Here's a book that is quite relevant to the regime that today is ruling America: United States of Socialism: Who's Behind It. Why It's Evil. How to Stop It, by Dinesh D'Souza, 2020.
What's the goal here? It goes beyond economic confiscation; I believe it is nothing less than to make traditional Americans feel like foreigners in their own country. The identity socialists seek an overturning of norms -- a redefinition of the American dream -- that would convert foreigners into natives, and natives into foreigners. An old Marxist concept, "alienation," is quite appropriate here. They seek to create a new form of belonging and, in the proces, a way to alienate us from our own society.
This is why, for many progressives and socialists, an illegal American is now the model American. Part of their plan is to change the national DNA, and to do this they intend to import illegals who bring -- in a quite literal sense -- new DNA. They seek a "remaking of America," to use Obama's phrase, that would make the country unrecognizable to those who created it and to many of us who love it and call it our own.

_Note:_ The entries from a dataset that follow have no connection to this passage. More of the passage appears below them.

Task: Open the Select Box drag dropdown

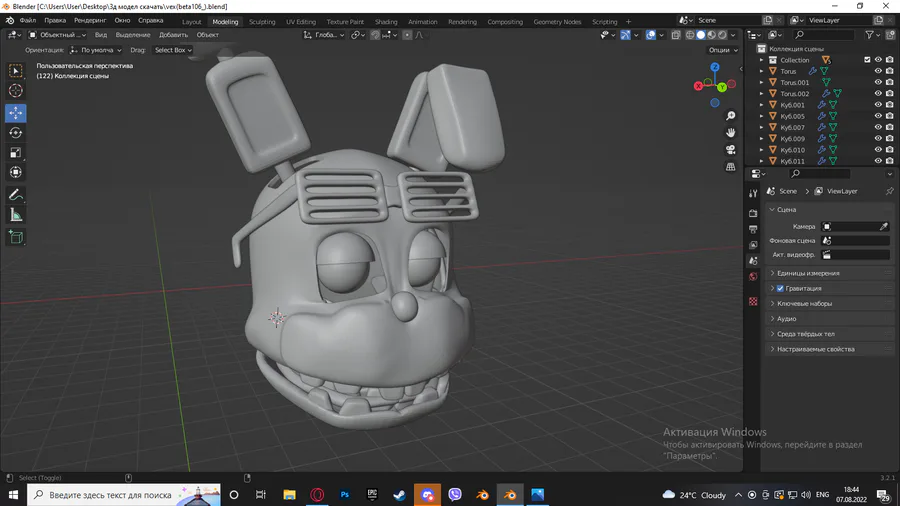Action: pos(173,50)
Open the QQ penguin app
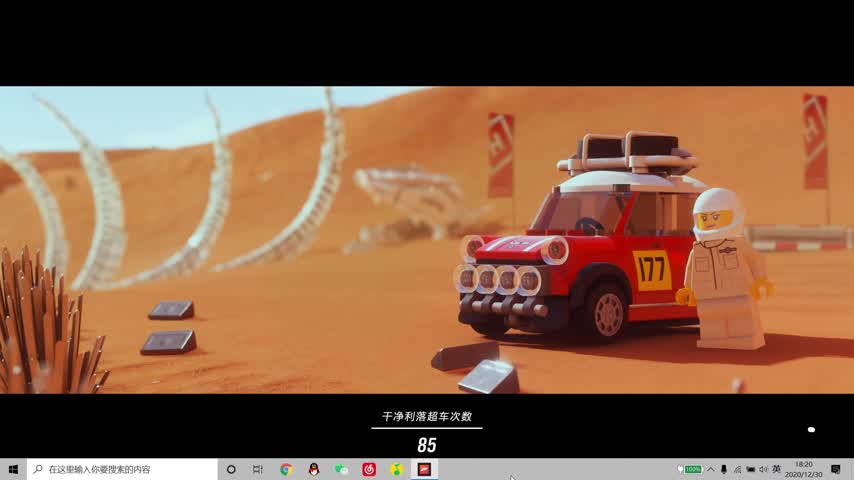This screenshot has height=480, width=854. (314, 469)
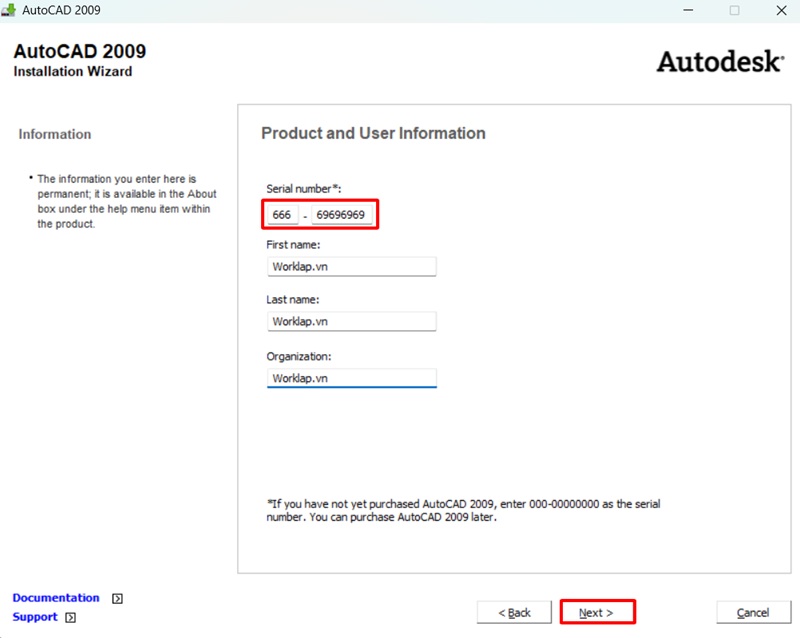The width and height of the screenshot is (800, 638).
Task: Click into the First name text box
Action: [351, 267]
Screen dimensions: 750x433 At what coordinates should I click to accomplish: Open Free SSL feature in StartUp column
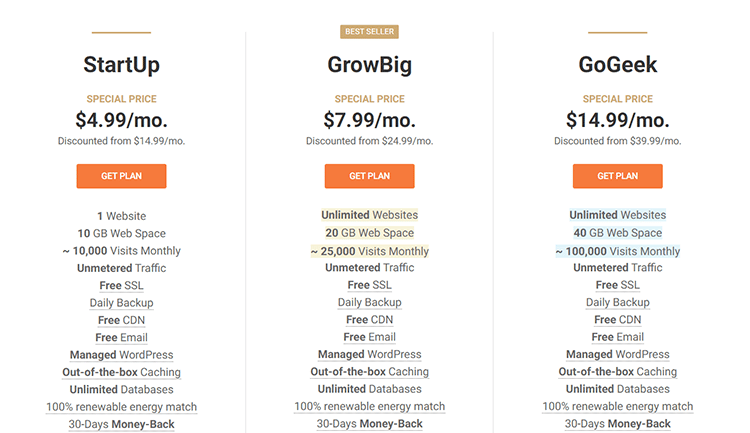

And what do these socialists intend to do with dissenters like me who object to their transformation? Some of them, at least, intend to "reeducate us" if necessary, to put us into gulags. I'm not kidding. Project Veritas secretly recorded two Bernie Sanders staffers saying precisely this. "There's a reason Joseph Stalin had gulags, right?" said Kyle Jurek. Even uncooperative liberals should be forced to undergo this reeducation, Jurek said. Such extremes were required, he added "because we're going to have to teach you not to be a f*ck*ng Nazi." A second Sanders field staffer, Martin Weisgerber, said he's ready to "guillotine the rich" and "send Republicans to reeducation camps."
For me, I confess, a socialist transformation of America along these lines would be traumatic. I left India and came here to "become American," and I have. Becoming American is not an easy process for an outsider; it is like walking on a tightrope between two buildings, and for much of the time you feel a kind of vertigo. You are in a no-man's land, belonging neither here nor there. But eventually I arrived at my destination,which is to say, I assimilated. Since then I have felt at home in America, and I have inevitably become isolated from India; in other words, I am now a foreigner in my native country.
But now these people want to destroy my American dream and make me an alien in my adopted country. I, for one, am not going to stand for it.